What this task involves: Scan the entries below, and for each line that includes the word "Israel", make a copy.

Collected data entries
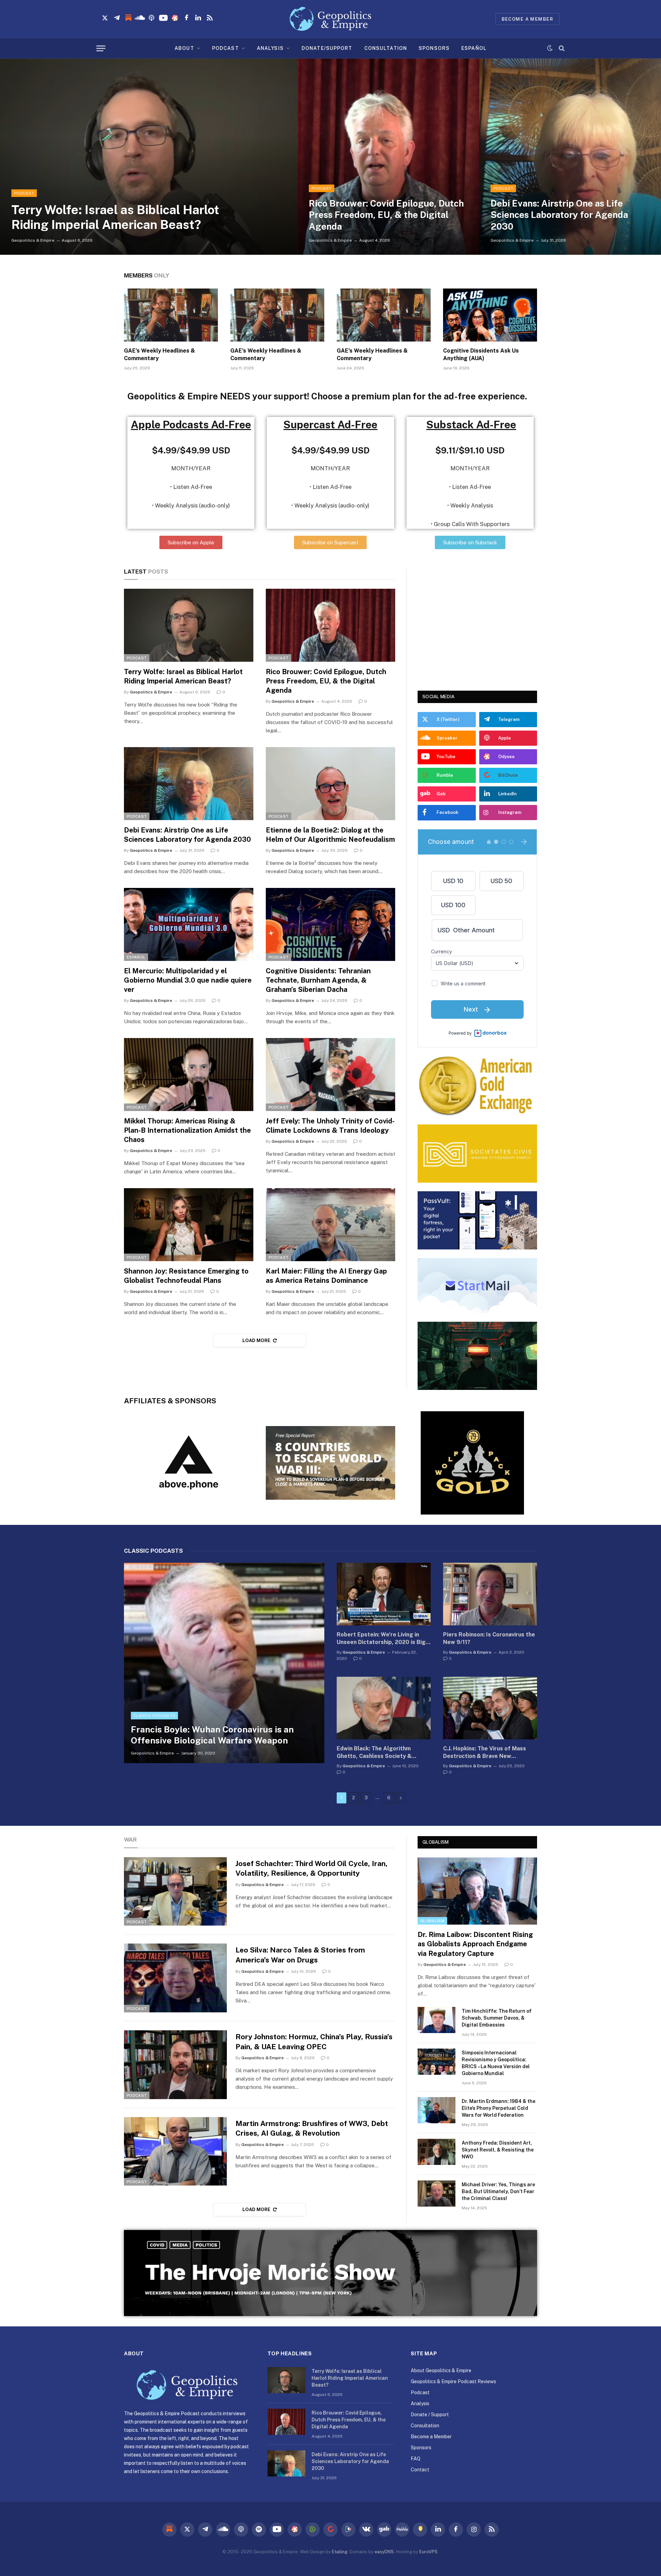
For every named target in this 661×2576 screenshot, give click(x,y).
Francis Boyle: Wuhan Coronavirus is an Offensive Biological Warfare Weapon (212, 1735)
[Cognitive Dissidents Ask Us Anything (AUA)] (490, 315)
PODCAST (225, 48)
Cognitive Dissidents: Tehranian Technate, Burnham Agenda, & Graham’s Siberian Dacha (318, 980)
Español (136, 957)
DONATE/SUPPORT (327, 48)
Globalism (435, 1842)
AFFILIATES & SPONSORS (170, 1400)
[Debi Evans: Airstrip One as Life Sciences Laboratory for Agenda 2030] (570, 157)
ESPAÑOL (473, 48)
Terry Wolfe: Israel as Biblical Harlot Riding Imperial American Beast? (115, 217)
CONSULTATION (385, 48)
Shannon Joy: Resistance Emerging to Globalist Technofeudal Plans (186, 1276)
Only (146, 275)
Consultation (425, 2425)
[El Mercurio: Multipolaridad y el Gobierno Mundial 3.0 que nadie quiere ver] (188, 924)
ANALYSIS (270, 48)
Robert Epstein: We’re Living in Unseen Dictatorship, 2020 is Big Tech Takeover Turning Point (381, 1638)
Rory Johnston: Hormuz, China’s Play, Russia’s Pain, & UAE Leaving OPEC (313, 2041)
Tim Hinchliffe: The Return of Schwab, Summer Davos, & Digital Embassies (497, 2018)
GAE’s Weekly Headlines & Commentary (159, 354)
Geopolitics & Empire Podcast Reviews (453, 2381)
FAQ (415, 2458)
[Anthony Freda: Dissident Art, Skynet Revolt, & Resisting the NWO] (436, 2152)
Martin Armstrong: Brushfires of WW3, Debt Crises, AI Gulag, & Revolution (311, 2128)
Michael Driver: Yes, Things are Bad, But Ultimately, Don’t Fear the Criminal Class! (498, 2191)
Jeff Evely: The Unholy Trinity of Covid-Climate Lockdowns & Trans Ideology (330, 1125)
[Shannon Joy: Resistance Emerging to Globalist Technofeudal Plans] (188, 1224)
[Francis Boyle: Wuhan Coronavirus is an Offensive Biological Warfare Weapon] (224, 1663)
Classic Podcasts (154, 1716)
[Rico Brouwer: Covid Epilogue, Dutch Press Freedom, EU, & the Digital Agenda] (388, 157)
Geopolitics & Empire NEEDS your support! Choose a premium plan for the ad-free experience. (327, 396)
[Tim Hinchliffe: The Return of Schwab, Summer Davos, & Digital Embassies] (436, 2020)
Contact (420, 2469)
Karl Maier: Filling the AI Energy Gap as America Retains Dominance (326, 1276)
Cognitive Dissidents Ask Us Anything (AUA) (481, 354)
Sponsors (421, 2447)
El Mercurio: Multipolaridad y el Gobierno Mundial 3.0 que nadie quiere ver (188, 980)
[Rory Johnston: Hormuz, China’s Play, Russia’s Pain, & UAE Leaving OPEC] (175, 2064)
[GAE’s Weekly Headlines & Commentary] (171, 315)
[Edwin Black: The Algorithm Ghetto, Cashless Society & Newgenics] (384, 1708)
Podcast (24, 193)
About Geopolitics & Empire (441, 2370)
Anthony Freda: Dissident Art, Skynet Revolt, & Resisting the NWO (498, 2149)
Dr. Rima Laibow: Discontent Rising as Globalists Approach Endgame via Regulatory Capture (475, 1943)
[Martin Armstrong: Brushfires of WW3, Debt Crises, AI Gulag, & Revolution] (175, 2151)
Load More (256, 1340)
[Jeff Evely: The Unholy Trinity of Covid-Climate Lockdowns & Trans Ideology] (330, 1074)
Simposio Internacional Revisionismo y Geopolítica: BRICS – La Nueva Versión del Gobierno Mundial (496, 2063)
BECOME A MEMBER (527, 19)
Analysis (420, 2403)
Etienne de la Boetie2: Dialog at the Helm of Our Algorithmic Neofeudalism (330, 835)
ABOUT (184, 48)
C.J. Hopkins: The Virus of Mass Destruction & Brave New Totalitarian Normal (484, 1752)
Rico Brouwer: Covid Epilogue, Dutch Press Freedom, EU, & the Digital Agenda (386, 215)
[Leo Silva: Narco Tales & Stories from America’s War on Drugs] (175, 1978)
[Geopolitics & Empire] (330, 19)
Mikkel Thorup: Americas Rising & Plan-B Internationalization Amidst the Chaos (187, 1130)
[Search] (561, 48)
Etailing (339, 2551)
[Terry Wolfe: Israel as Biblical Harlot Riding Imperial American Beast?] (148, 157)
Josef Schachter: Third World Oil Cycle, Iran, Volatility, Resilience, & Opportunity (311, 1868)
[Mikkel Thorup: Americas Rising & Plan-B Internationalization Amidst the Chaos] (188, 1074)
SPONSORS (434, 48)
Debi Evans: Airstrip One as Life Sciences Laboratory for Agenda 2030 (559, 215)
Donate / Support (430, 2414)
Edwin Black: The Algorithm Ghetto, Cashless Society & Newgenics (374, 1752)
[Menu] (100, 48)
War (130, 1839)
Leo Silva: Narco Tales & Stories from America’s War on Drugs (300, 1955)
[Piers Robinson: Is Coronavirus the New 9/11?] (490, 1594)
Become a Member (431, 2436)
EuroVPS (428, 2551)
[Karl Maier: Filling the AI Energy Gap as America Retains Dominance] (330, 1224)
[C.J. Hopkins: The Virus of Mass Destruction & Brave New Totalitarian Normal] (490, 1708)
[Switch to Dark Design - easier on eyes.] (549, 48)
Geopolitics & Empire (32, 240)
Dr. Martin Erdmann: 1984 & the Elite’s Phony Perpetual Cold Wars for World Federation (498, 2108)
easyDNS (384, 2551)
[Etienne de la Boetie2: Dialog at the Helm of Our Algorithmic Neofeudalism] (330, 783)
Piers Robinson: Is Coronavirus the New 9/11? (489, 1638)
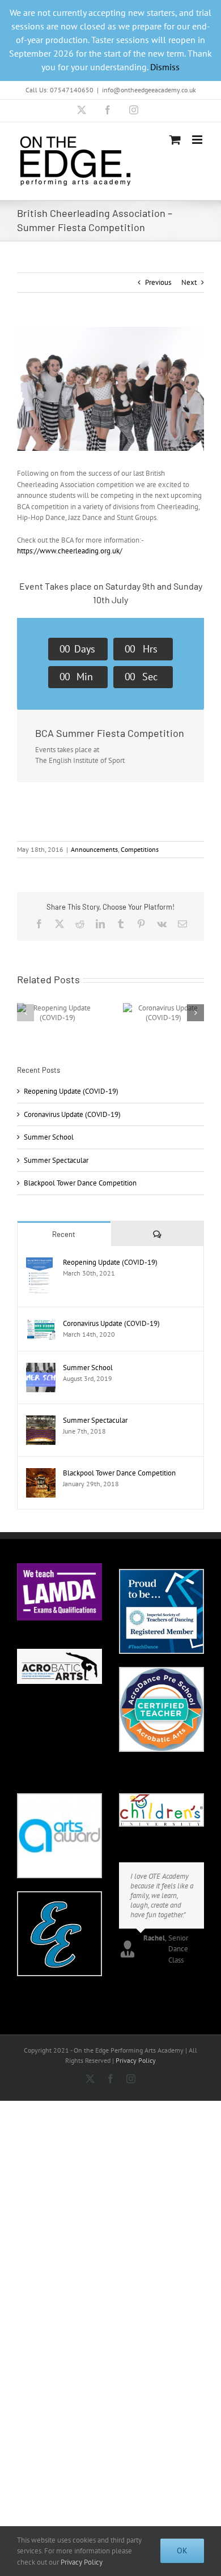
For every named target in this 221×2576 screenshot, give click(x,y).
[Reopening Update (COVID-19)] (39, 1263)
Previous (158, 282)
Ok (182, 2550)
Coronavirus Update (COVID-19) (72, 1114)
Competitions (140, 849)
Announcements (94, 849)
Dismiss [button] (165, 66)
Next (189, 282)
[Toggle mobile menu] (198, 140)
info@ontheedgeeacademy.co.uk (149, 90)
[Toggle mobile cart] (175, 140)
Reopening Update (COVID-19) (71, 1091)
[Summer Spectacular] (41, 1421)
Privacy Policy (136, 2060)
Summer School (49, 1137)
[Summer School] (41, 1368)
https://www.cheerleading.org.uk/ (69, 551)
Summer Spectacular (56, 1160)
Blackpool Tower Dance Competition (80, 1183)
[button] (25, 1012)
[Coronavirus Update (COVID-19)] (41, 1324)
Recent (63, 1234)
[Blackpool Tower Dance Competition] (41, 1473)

Response to the exercise:
Terry Wolfe: Israel as Biblical Harlot Riding Imperial American Beast? (115, 217)
[Terry Wolfe: Israel as Biblical Harlot Riding Imperial American Beast?] (148, 157)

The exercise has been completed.